Classic German Cooking

Luisa Weiss

Pages

272

Year

2024

Difficulty

Moderate

Themes

german cuisine, austrian cuisine, home cooking, traditional recipes, regional specialties

The most accomplished German cookbook to appear in English in years, written by someone who grew up between cultures and spent decades mastering the home cooking of Germany and Austria. Luisa Weiss was born in Berlin to an Italian mother and an American father, later married into a Saxon family, and channeled all of that into more than 100 recipes that feel both deeply traditional and genuinely achievable.

Why Start Here

Most German cookbooks in English fall into two camps: nostalgic collections that simplify everything, or encyclopedic references that assume professional-level skills. Weiss occupies the middle ground. She explains the logic behind German cooking, why you braise certain cuts for hours, how to get a proper crust on a schnitzel, what makes a good Knodel hold together, and presents every recipe with clear, tested instructions and full-color photography.

The range is impressive for a 272-page book. You get Rinderrouladen (braised beef rolls), Hühnerfrikassee (chicken fricassee), Semmelknodel (bread dumplings), Kartoffelsalat (potato salad), Sauerbraten, and Gulasch alongside lesser-known dishes like Quarkauflauf (fresh cheese souffle) and Germknodel (plum butter-stuffed steamed dumplings). Weiss treats both German and Austrian traditions as part of the same cooking culture, which gives the book a breadth that single-region cookbooks lack.
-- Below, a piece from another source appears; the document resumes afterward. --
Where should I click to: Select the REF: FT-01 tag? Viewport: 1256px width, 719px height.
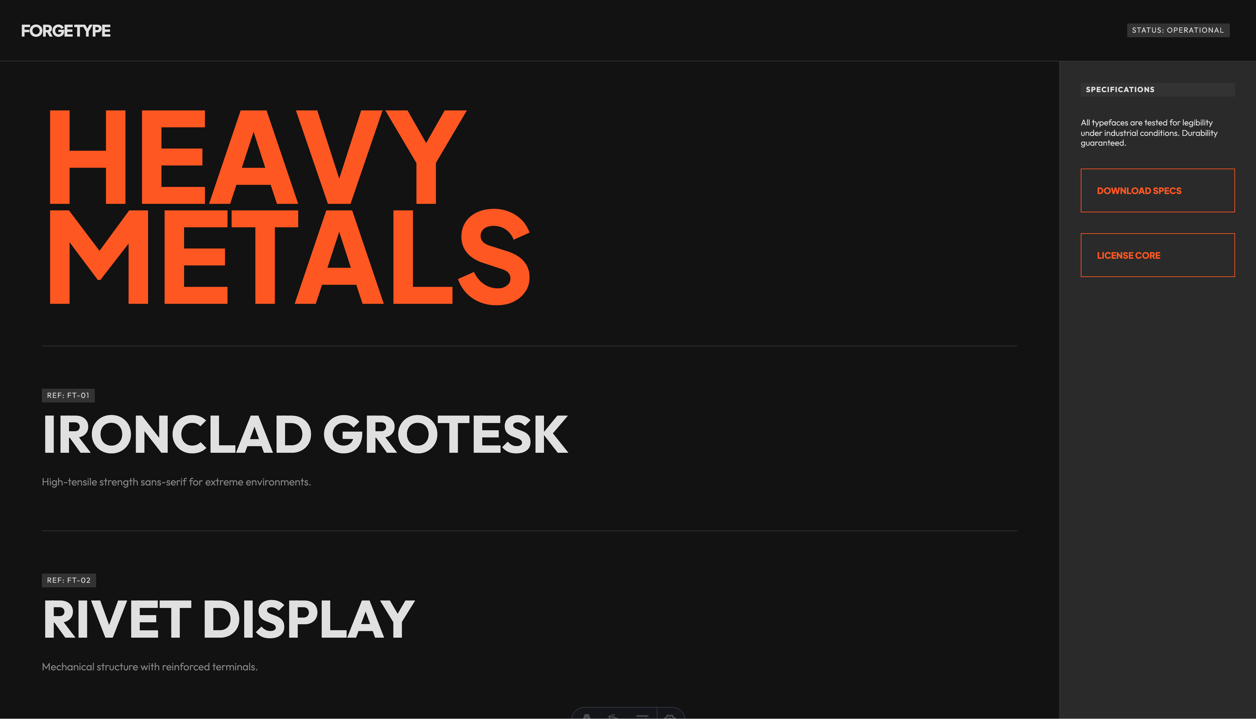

What sets this apart is context. Weiss weaves in personal stories and historical background that help you understand why these dishes matter and how they fit into everyday life. This is not a museum piece. It is a working cookbook for people who want to cook German food regularly.

What to Expect

A beautiful hardcover at 272 pages with color photography throughout. The recipes assume basic kitchen competence but do not require specialized equipment. Some dishes involve long braising times, so plan accordingly for those. Ingredients are widely available, though a few recipes call for quark or specific German sausages that may require a trip to a specialty store or an online order. The difficulty ranges from simple salads and soups to multi-step braises, making it easy to start with weeknight meals and work up to weekend projects.